За перекусом в небольшом буфете на носу Флэтайрона Шарлотт спросила у Франклина, что он думал о ситуации в финансовой системе.
Франклин махнул рукой и, прожевав, ответил:
– Происходит то, что происходит. Они в ужасе. Все зависли над пропастью, и шесты под ними уже трещат. Они еще пытаются отвести беду, поэтому по сравнению с некоторыми другими пузырями процесс протекает медленно, но полное крушение уже начинается.
– И когда оно произойдет?
– Смотря на сколько их хватит притворяться, будто все нормально. Те, кого это касается больше всех, по-прежнему ищут пути выхода, поэтому хотят, чтобы впечатление, будто ничего страшного не случилось, продержалось как можно дольше.
– Так, может, мне пора снова выйти на моего Федэкса?
– Если считаешь, что его нужно подбодрить.
– Наверное, нужно.
– Тогда определенно встретьтесь.
В этот момент их беседу прервала группа музыкантов, исполнявшая «Пиратов Пензанса» в жанре блюграсс – на банджо, скрипке, концертино и казу, с очень красивым и громким вокалом. Банджист при этом стоял прямо перед ними, так что им оставалось только откинуться на спинки кресел и наслаждаться музыкой.
Засыпая тем вечером, Шарлотт думала над разговором, а утром отправила сообщение Ларри: «Кофе? Ужин?» И получила ответ: «Ты же шутишь, да?» – «Нет. Тебе нужно питаться, и мне тоже». – «Я в Вашингтоне». – «Не сомневаюсь. Уже что, конец света?» – «Около того». – «Так что, скоро будешь здесь?» – «Да». – «А питаться нужно, даже когда конец света». – «Да». – «Ужин? Завтрак?» – «Ужин. Вторник».
* * *
Когда она, отложив все дела из своего списка, готовилась к ужину с Ларри во вторник, ей позвонила Джен Октавиасдоттир.
– Знаете, кто похитил Матта и Джеффа? – спросила Джен с запястья Шарлотт. – Помните, мы заподозрили охранную фирму? Я вам говорила, что она, судя по всему, была связана с Генри Винсоном. И это было логично, учитывая все, что мы тогда знали. Поэтому мы установили за всеми ними наблюдение. Но в ту ночь, когда возле башен произошел мятеж, я поговорила с человеком, который работал на эту фирму, он мне кое-что рассказал, и я попросила своего помощника проверить ту информацию. Так вот, похоже, это правда. «Пинчер Пинкертон» работала на Винсона, а «Активное подавление неподчинения» появилось позднее. И самый главный в АПН, Эшер, работал на Ларри Джекмана.
– Ого! – Шарлотт попыталась осмыслить услышанное. – И что это значит? – Но тут она поняла: – Черт!
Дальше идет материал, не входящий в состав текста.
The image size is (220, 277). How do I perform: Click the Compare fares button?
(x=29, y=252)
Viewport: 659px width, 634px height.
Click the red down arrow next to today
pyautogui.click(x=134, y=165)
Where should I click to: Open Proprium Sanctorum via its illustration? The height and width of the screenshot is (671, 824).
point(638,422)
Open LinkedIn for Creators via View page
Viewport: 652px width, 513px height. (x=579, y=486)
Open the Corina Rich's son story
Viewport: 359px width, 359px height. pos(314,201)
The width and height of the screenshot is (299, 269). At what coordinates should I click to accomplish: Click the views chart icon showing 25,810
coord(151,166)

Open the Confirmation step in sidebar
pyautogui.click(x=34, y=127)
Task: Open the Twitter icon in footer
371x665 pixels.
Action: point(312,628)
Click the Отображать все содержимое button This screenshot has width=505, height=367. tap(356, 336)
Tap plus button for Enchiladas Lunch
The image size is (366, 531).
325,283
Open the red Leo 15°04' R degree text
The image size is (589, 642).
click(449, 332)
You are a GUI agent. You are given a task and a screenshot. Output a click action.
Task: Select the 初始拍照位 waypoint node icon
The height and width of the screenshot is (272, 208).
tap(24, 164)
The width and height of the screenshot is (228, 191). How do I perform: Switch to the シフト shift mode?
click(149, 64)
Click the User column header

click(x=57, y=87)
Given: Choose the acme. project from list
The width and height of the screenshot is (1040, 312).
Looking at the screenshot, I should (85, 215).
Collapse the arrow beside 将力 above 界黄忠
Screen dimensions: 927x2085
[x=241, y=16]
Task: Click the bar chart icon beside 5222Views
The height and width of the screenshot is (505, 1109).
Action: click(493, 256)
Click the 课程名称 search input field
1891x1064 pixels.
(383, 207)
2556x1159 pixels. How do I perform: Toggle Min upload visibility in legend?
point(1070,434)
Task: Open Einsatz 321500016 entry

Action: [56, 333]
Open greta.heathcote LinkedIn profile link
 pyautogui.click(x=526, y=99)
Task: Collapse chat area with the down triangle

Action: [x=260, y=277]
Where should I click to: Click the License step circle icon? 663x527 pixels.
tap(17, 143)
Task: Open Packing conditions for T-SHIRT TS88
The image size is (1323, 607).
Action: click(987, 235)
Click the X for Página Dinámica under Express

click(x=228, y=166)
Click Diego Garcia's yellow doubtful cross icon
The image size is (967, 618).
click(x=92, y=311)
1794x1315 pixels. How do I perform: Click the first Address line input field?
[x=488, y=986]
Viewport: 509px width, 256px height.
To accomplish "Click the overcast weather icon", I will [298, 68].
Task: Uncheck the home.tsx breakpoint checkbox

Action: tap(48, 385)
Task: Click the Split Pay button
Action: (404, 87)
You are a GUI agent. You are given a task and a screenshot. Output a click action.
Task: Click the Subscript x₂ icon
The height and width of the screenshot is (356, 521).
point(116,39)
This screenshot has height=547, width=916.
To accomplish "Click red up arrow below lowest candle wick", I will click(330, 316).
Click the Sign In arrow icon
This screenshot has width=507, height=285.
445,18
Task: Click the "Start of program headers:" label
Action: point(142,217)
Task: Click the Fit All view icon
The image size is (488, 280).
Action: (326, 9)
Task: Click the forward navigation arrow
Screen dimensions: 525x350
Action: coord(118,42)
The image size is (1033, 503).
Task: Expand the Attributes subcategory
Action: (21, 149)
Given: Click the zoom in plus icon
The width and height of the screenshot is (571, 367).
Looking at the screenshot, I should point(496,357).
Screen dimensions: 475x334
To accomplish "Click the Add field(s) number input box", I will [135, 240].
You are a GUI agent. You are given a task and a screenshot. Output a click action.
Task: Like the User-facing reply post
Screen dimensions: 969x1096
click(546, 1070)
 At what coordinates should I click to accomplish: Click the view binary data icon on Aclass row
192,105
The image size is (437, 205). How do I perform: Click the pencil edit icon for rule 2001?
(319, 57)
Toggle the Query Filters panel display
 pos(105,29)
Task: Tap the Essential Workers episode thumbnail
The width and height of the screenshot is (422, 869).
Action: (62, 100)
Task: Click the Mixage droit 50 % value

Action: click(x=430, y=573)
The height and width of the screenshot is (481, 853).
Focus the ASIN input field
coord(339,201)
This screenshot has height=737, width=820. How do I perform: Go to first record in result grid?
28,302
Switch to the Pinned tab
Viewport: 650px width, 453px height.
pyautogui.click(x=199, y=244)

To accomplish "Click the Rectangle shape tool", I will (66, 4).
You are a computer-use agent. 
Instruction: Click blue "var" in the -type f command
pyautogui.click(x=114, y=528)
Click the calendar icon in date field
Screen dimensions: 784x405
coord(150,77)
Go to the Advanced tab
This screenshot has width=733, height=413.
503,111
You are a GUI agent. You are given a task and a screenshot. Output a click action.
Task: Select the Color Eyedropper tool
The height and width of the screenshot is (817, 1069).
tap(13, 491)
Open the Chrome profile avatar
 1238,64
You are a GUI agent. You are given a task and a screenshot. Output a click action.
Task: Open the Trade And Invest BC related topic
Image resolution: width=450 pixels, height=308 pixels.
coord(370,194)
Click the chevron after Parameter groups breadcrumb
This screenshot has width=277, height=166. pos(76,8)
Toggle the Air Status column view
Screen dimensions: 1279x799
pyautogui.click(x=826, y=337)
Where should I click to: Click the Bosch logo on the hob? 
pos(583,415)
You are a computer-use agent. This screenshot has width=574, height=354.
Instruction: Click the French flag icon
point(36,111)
Вы хотите сказать, что за всем этим стоит Ларри?
От внезапно нахлынувшей ярости ей застило красным глаза – физиологическая реакция, которую мог испытать любой. Мир вокруг покраснел!
– Да, только здесь дело немного сложнее, – ответила ей Джен, и Шарлотт снова обрела зрение. – Спускайтесь в общую комнату, я объясню вам лично.
– Да, конечно. Мне скоро нужно уходить, как раз на встречу с Ларри Джекманом. Поэтому мне нужно все знать!
– Определенно.
* * *
В Сохо находился ресторанчик, где они в старые времена часто бывали. Шарлотт показалось немного странным, что Ларри предложил именно его, но ей нравилась здешняя кухня, и, зная его занятость, ей не хотелось усложнять дело встречными предложениями. Дело и так непростое.
Заведение было совсем крошечным, вписанным между двумя зданиями еще, наверное, в XIX веке. За длинной барной стойкой тянулась модель панорамы Манхэттена, выстроенная из бутылок. Официант усадил их в комнате на верхнем этаже с видом на внутренний дворик с кирпичными стенами и единственным выжившим деревом. Защищенное от ураганных ветров, оно до сих пор сохранило листья – сейчас оно своим видом напоминало произведение китайского декоративного искусства.
– Ну как дела? – спросила Шарлотт, когда им принесли напитки.
Ларри поднял бокал белого вина, чокнулся с ней.
– Твои домовладельцы приводят всех к панике, – проговорил Ларри, глядя на свой бокал. – Хотя тебя это, похоже, не удивляет.
– Нет.
– Ты попросила свою подругу Амелию Блэк все это начать?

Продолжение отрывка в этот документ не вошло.